PyImpetus is a Markov Blanket based feature subset selection algorithm that considers features both separately and together as a group in order to provide not just the best set of features but also the best combination of features

Overview

forthebadge made-with-python ForTheBadge built-with-love

PyPI version shields.io Downloads Maintenance

PyImpetus

PyImpetus is a Markov Blanket based feature selection algorithm that selects a subset of features by considering their performance both individually as well as a group. This allows the algorithm to not only select the best set of features, but also select the best set of features that play well with each other.

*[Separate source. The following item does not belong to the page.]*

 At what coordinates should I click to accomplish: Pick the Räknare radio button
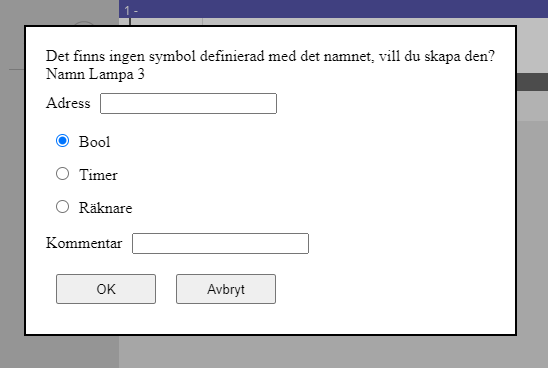coord(63,207)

For example, the best performing feature might not play well with others while the remaining features, when taken together could out-perform the best feature. PyImpetus takes this into account and produces the best possible combination. Thus, the algorithm provides a minimal feature subset. So, you do not have to decide on how many features to take. PyImpetus selects the optimal set for you.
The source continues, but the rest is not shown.